Not too sure about newspaper journalism being bias against us , having said that I'm not sure the last time I purchased a newspaper and the freebies picked up at rail stations hardly rate at news papers TV and radio are a different story , this has come about from the Sky years and talksh*te ,so called pundits brought in on the old boys network former players of Utd,Arse,Liverpool and a scattering of ex Villa,Blackburn and city player all willing to come on and vent their spleens for the sky money Sky got so anti Spurs over the last 5 years that I only turn on the game 2 mins before kick off and switch off immediately after the final whistle due to the likes of Sourness and Keane Danny Kelly and Ali MCcoist are the only two I can bring myself to listen to on talksh*te, Kelly due to the fact he is first and foremost a journalist from the old NME and Q magazine days and secondly he is a Spurs fan but always recognises class whatever team they played for The two on late evening Cundy and the other clown , **** knows what we did to him when he " played " for us but he hates us like no other and are there to entertain the drunks and nutjobs Michael Dawson is the 1st ex Spurs legend to have a go on Sky so it will be interesting to see if he gets a fair crack of the whip
Our own fans need to take a look at themselves too I recall being a lone voice in feeling irritated whenever the term ‘punching above our weight’ was mentioned. I never bought that…we were doing what we should be doing, where we should be…it’s football the moment is always now. For me that reiterated the fact that we have a small club mentality running through the core and it’s a struggle to shake it off even if we are/were on the cusp of glory. If we don’t think like a big club then certain groups or organisations in the game will milk it and keep on pushing us back into ‘our place’. Doesn’t help that Levy isn’t as ruthless as his reputation demands. Example: public statement stating the price and cut off date for Kane…all parties like it or lump it. I see no damage in that unless Levy wants to remain open for business up till the last minute just incase. We claim to be top 6 and a big club etc etc but you don’t get too much big business for established stars between the top 6 clubs…but with Spurs…certain clubs have got a chance…mainly those in the North.
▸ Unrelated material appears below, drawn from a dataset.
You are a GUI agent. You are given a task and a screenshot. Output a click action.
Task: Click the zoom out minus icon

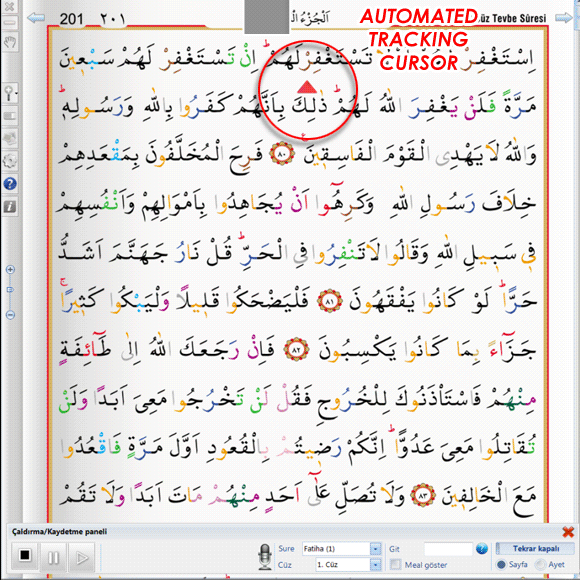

According to the club's unofficial mouthpieces and the manager said something to the same effect. Even David Ornstein, who's an Arsenal journalist primarily, has said as much. City made a bid, Spurs said he's not for sale and they've done a lot of talking in the media since. Could they be negotiating behind the scenes? Of course. Everyone seems to believe that our position will change if and when City bid some magical amount. Whether they'll do so and whether Levy will accept it remains to be seen.